On 3/12/25: Water samples were collected by the State Department of Public Health and County Health Department P. The Facility was notified the water tested positive for Legionella on 3/20/25.
The facility failed to disinfect the domestic hot water system piping and fixtures based on CDC and ASHRAE 12 guidelines - raising the hot water temperature to a recommended high and maintaining at that level while progressively flushing each outlet around the system, chlorination followed by flushing, or other approved disinfectant system. Recolonization is possible unless proper hot water temperature is maintained in the distribution piping, or if subsequent periodic chlorination is not carried out per ASHRAE 12 guidelines.

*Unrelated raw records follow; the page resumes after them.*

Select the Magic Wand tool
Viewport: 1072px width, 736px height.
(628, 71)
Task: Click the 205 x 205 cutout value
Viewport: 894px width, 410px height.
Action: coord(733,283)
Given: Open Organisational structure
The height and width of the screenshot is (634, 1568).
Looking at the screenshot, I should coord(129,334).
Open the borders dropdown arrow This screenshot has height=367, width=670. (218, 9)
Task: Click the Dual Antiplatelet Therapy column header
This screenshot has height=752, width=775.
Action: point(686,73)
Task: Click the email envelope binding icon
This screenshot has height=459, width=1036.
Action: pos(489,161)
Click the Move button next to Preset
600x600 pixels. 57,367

On 04/08/2025 between 10 AM and 2 PM, observation, record review and staff interview revealed that the temperature gauge in the outlet pipe of hot water mixing valve in the mechanical room read water temperature of 118 deg F. The hot water at 118 deg F was supplied to the distribution line serving the 1972 building housing patient sleeping areas and treatment areas. Water returned to the holding tank in the mechanical room at 112 deg F - the temperature reading at temperature gauge in the return line to building. Review of hot water supply temperature log between 1:30 PM and 2:15 PM revealed that the hot water temperature supplied to 1972 building varied from 116 to 120 deg F.

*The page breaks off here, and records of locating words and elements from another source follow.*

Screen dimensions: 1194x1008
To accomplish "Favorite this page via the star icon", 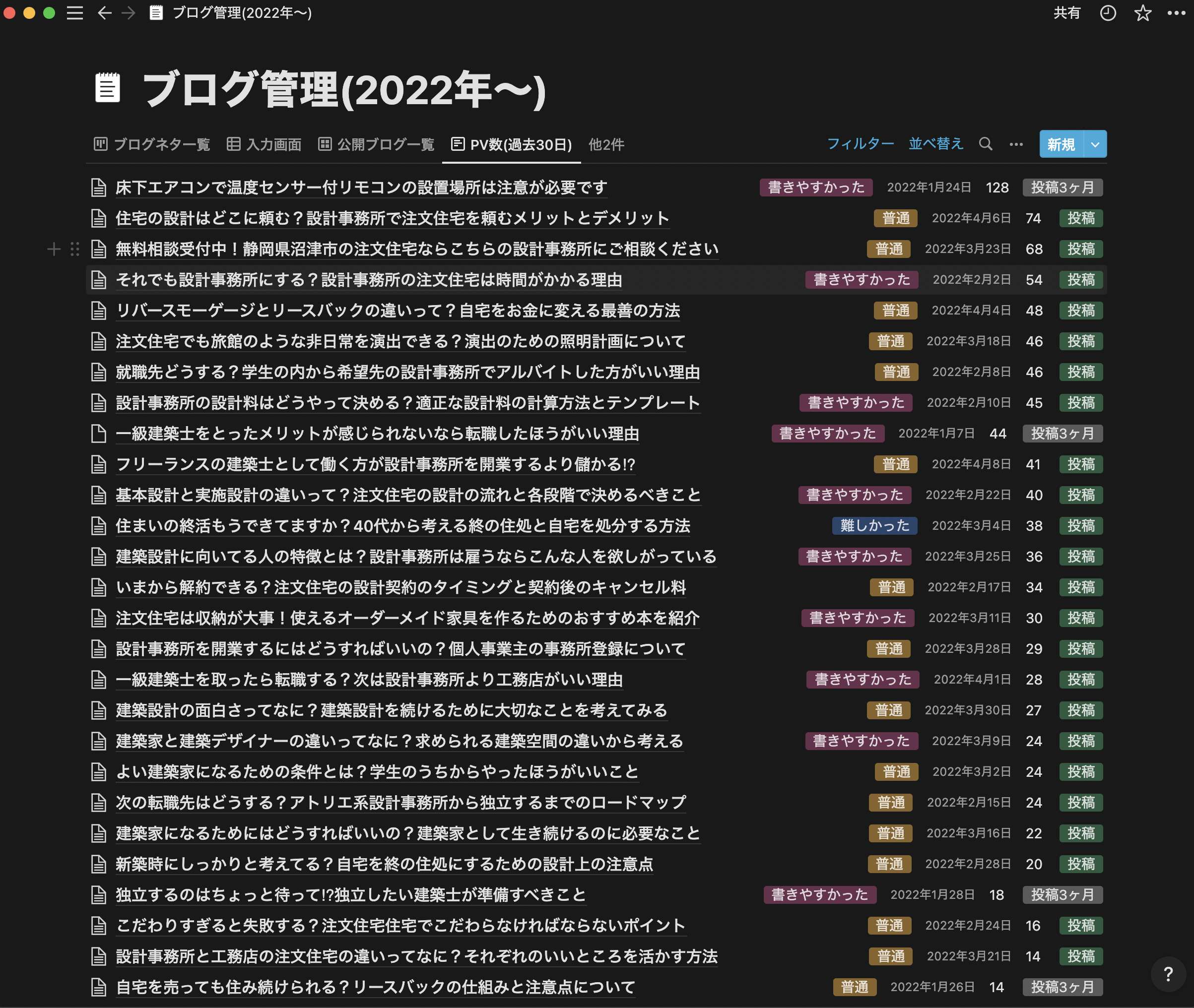I will pyautogui.click(x=1142, y=12).
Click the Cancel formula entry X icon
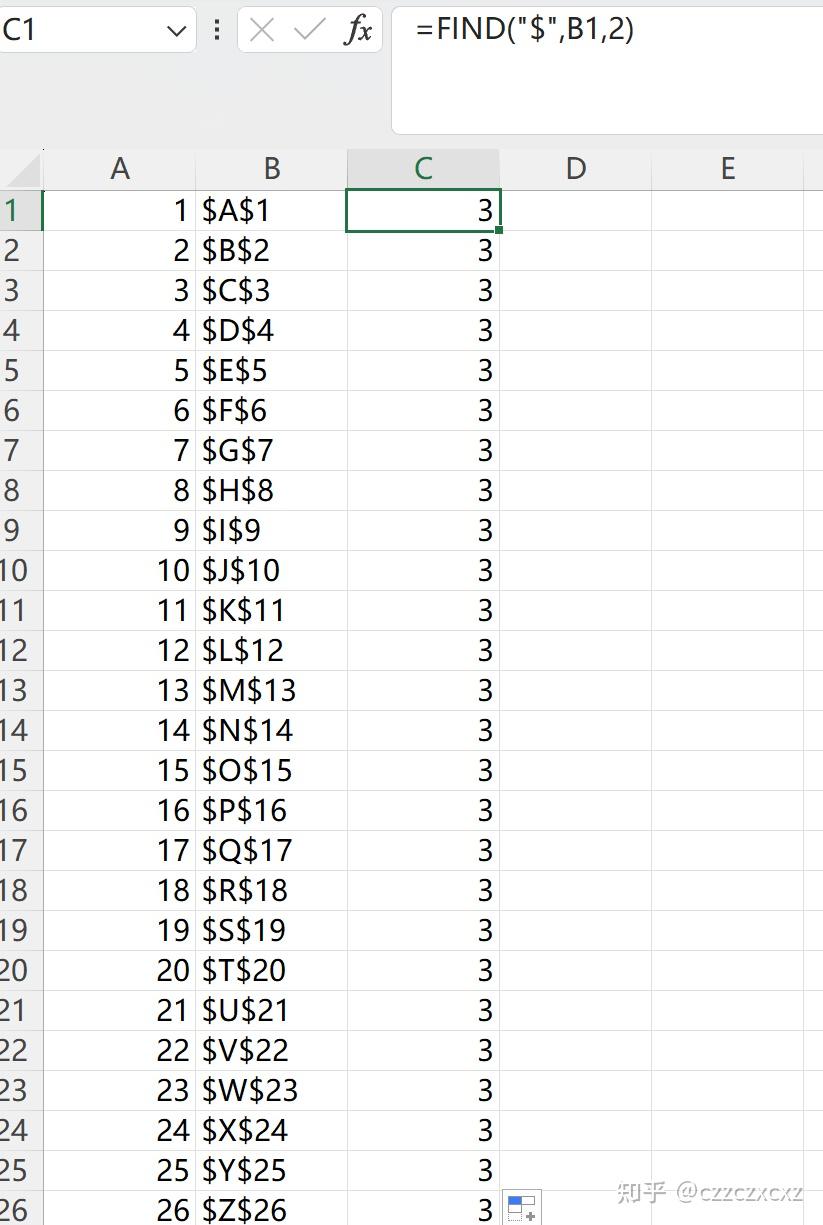The width and height of the screenshot is (823, 1225). coord(262,29)
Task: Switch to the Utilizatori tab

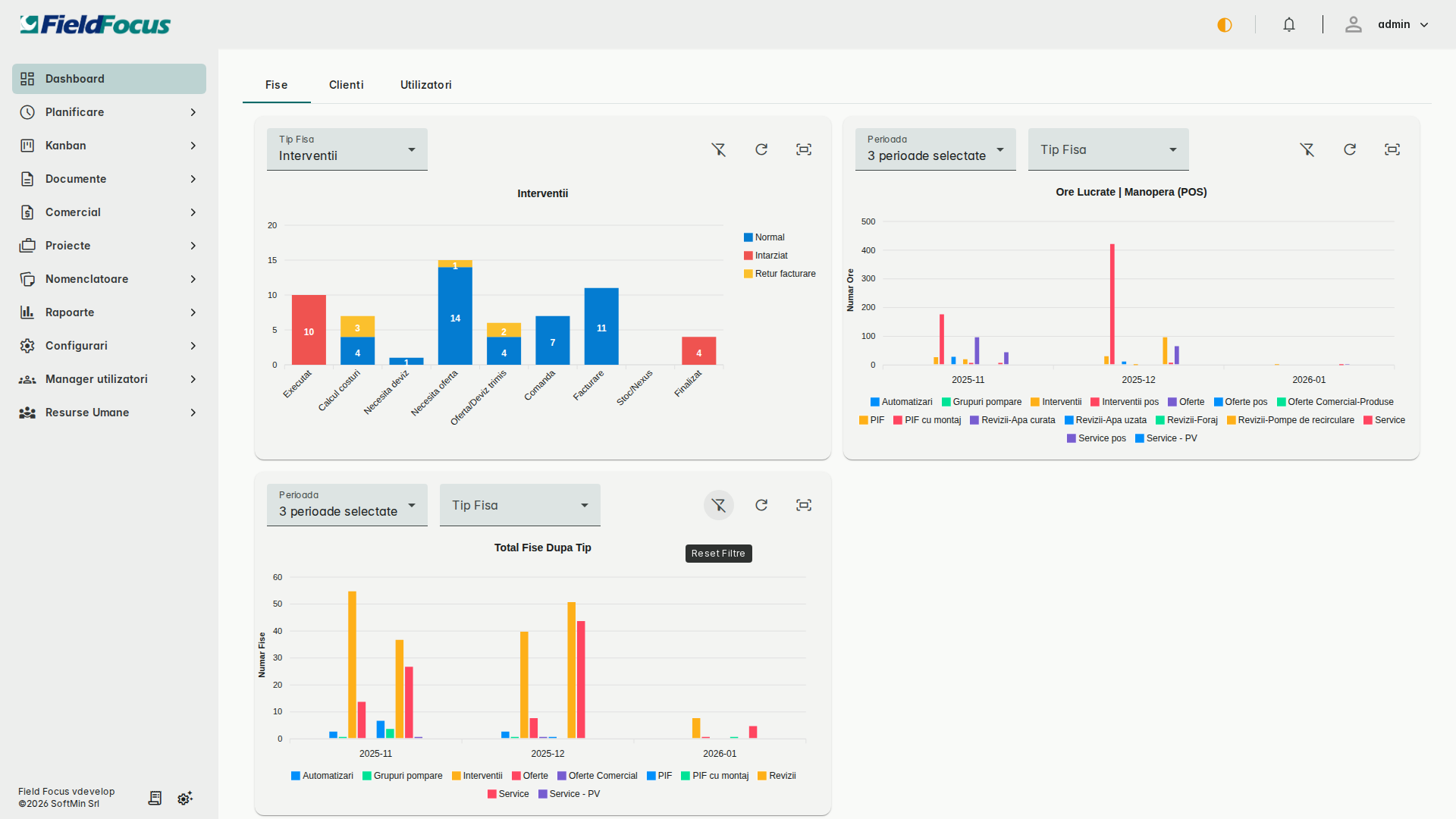Action: (x=425, y=85)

The above water temperature readings were confirmed by interview with Director of Facilities G, and Infection Preventionist RN F at the time of discovery.
In an interview on 04/14/2025 at 11:27 A.M. State Legionella Hygiene Specialist J stated that because there has been an outbreak recently in the facility, it can be concluded that Facility M's WMP did not provide for adequate control of the legionella bacteria in the hospital domestic hot water plumbing system by implementing proper remediation method in accordance with State Plumbing Code SPS 382.50 and ASHRAE 12 and CDC guidelines. Facility M failed to disinfect the water system by thermal or disinfection method when the Legionella outbreak was discovered.